Trecho da fonte:
=====

Antes dos aiatolás
Manoel Hygino
Ninguém urdira um
plano de sabotagem ou terrorismo. Ninguém quereria, certamente, que o avião da
Ucrânia caísse após levantar voo do maior aeroporto do Irã. Quarenta e cinco
quilômetros de um voo para a morte. O comandante sequer anunciou emergência.
Eram 63 pessoas, das
176 que perderam a vida, pretendendo voltar ao Canadá, onde residiam,
estudavam, após fugirem à Revolução Islâmica de 1979.
Nenhum míssil teria
sido lançado contra a aeronave, informou-se. O Estreito de Ormuz, o lugar mais
sensível para a guerra, em todo o mundo, nas circunstâncias de então,
permaneceu intacto. O avião caíra sozinho (?).

=====

Objetivo: Continue o texto sobre a queda do avião ucraniano no Irã a partir do ponto em que ele termina.

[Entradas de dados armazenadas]
=====

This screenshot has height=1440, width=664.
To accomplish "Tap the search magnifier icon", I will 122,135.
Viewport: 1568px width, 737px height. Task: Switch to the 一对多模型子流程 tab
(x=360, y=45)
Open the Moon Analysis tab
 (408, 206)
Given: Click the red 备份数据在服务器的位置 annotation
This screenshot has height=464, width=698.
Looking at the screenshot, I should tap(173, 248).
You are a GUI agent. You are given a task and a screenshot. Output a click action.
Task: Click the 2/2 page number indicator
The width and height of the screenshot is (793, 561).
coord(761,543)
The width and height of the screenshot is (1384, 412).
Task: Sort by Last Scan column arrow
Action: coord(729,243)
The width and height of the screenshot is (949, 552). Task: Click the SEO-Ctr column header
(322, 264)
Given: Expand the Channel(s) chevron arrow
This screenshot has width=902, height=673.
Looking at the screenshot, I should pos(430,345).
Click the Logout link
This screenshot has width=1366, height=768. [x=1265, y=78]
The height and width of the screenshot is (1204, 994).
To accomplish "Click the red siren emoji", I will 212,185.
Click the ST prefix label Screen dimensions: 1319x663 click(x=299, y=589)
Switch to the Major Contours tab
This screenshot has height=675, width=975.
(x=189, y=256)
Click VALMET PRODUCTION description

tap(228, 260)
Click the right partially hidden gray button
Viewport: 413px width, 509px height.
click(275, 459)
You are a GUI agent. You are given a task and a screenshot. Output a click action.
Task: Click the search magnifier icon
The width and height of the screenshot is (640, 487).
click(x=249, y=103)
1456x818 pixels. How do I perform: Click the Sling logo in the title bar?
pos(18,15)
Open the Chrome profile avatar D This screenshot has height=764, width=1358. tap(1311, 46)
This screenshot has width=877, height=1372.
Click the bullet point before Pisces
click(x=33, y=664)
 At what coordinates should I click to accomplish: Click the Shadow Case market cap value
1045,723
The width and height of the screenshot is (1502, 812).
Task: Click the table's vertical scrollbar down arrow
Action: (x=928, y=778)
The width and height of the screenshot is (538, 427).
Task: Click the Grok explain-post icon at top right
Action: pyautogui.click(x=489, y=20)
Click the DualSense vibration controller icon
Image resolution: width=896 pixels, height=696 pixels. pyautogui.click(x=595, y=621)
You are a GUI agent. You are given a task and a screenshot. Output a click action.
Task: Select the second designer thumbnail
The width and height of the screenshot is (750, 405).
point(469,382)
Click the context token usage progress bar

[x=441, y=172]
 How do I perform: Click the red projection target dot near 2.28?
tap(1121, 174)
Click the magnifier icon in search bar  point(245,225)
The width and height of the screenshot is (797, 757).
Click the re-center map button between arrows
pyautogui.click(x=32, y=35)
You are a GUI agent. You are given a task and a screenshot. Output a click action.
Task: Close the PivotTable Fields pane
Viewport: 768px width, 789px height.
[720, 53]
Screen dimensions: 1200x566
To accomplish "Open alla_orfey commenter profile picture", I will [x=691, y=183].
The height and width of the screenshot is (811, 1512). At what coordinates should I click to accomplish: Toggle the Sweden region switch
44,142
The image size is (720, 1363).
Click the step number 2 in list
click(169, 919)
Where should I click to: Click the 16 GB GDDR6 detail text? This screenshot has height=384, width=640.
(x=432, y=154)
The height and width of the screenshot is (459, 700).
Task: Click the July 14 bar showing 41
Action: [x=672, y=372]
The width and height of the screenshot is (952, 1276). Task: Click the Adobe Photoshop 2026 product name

=====

Resultado abaixo:
Trump esbanjou
felicidade: “nenhum americano foi atingido, não sofremos perdas, nossos
soldados estão seguros”, afirmara o presidente após a execução do general
Soleimani. Só o preço do petróleo bruto subiu 6% desde então, mas logo voltou
ao patamar considerado normal.
Não fora um
atentado, julgara-se inicialmente, nem um mero acidente aéreo. O presidente do
Irã, Hassan Rouhani, dias depois, porém, viu-se na obrigação de confessar que o
avião ucraniano fora derrubado acidentalmente por míssil do seu exército. “Os
responsáveis serão castigados exemplarmente”, prometeu categoricamente.
Rouhani determinou a
prisão de trinta envolvidos. Assegurou que nenhum novo caso do tipo acontecerá.
Ninguém sobreviveu. O governo dos aiatolás tremeu nas bases. Manifestantes
saíram às ruas de Teerã para protestar, principalmente jovens.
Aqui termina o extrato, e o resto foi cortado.